> **Work order**:
I need the lines below from the one with "The image size is (1415, 840)." down to the one with "Task: Click the 61.5 in low hip value" reproduced exactly, both ends included, and nothing else.

> **The records**:

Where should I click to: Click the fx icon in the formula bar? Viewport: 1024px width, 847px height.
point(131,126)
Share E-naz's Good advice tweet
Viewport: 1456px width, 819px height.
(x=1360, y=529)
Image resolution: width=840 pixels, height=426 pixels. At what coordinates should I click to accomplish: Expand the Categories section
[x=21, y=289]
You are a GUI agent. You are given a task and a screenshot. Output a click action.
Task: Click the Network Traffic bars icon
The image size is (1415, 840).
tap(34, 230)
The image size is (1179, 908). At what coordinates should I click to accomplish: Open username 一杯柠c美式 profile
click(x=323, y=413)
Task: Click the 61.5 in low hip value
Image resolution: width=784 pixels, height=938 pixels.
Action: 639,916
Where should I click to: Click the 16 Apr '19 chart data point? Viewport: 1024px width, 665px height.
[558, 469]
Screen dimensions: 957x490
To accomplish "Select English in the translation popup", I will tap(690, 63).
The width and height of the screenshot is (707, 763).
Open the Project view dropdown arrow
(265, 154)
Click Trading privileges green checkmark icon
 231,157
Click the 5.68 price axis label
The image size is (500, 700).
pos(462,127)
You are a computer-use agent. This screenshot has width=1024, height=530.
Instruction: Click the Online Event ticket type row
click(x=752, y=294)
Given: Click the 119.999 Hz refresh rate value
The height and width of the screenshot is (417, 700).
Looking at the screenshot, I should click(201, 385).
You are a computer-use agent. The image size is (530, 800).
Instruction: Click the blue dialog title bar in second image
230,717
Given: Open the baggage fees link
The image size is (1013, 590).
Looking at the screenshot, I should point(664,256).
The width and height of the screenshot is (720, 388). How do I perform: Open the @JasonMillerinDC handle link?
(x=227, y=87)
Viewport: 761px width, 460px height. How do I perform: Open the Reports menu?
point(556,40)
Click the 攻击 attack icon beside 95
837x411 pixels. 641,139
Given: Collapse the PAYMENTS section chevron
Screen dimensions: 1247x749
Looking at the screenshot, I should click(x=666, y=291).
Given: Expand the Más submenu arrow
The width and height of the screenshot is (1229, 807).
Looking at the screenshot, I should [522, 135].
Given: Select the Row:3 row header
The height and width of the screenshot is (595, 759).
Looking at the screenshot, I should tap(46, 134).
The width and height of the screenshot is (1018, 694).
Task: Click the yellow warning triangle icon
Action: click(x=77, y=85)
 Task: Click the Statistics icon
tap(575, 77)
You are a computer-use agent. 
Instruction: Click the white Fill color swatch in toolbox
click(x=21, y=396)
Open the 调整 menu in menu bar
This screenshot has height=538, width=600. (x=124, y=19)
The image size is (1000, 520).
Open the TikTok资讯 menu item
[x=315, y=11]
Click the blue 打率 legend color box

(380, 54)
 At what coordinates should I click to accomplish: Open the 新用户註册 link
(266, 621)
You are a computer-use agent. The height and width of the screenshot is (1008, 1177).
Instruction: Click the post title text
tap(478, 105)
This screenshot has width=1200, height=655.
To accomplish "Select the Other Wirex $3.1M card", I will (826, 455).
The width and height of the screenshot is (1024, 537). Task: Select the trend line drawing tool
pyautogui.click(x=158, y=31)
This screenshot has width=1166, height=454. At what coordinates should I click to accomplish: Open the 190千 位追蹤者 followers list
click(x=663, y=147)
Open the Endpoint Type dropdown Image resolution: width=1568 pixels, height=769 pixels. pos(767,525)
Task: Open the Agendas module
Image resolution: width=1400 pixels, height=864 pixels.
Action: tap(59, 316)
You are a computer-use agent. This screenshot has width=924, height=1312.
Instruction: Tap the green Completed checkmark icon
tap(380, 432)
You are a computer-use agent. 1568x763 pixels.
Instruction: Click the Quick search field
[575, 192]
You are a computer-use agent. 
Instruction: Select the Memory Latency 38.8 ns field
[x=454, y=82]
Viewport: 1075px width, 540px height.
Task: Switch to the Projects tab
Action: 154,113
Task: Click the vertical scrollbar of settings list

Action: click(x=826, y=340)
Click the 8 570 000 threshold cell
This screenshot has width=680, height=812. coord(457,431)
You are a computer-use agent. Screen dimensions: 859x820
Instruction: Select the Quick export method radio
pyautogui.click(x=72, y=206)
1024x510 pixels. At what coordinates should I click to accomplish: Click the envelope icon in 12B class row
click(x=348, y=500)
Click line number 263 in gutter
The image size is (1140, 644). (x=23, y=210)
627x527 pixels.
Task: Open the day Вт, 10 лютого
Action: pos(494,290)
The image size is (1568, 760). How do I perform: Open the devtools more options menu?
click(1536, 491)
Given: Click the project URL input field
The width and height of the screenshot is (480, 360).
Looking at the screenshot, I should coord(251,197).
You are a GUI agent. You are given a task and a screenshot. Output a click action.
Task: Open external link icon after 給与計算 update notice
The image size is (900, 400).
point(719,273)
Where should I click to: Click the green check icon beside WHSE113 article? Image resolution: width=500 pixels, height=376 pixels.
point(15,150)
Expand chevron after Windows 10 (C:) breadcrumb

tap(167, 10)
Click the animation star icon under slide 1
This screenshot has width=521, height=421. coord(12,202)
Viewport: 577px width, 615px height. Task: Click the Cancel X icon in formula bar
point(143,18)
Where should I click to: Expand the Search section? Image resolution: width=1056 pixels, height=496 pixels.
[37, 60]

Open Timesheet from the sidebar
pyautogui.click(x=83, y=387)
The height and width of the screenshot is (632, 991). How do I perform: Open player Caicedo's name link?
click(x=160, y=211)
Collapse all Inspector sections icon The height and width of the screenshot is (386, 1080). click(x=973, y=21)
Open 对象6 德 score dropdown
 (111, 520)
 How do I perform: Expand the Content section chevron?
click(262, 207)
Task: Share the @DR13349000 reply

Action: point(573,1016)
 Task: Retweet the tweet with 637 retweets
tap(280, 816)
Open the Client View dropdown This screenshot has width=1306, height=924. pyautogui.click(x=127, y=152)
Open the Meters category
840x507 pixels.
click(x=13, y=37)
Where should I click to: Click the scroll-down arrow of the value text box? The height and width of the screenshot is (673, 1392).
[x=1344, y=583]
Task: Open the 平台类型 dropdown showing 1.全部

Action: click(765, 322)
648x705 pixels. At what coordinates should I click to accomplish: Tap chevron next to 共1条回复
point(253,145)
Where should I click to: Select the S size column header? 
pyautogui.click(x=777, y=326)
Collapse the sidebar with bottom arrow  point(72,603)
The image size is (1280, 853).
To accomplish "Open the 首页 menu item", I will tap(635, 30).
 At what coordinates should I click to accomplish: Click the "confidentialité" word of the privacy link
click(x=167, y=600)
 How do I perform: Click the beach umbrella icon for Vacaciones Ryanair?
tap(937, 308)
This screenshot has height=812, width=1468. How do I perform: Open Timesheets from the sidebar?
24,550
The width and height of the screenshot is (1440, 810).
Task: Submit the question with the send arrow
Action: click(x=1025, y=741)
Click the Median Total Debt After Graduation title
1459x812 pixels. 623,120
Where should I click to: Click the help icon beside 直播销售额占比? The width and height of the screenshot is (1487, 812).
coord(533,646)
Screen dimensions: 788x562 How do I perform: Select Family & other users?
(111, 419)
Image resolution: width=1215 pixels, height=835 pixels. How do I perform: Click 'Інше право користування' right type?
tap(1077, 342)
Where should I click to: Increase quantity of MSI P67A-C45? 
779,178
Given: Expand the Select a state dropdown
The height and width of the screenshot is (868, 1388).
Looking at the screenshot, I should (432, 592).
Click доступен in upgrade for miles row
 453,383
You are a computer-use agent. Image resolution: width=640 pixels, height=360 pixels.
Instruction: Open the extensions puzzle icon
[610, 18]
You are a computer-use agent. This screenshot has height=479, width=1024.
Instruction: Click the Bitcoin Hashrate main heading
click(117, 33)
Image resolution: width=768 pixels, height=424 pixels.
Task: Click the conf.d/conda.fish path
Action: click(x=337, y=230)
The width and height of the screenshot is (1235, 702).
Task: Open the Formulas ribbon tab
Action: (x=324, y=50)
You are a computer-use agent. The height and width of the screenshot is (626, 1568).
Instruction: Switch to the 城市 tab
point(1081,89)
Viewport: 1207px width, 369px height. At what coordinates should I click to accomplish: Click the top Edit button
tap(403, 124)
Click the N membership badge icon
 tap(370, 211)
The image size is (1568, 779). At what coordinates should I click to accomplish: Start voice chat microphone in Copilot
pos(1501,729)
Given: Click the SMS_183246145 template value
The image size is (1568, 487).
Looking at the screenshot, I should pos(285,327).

> **Output for this exercise**:
The image size is (1415, 840).
tap(34, 230)
The image size is (1179, 908). At what coordinates should I click to accomplish: Open username 一杯柠c美式 profile
click(x=323, y=413)
Task: Click the 61.5 in low hip value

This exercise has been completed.